Work to complete:
Give back every record below precisely as written.

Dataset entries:

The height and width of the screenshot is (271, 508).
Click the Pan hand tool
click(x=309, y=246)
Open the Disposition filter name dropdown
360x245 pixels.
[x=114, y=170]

Answer box:
The height and width of the screenshot is (271, 508).
Click the Pan hand tool
click(x=309, y=246)
Open the Disposition filter name dropdown
360x245 pixels.
[x=114, y=170]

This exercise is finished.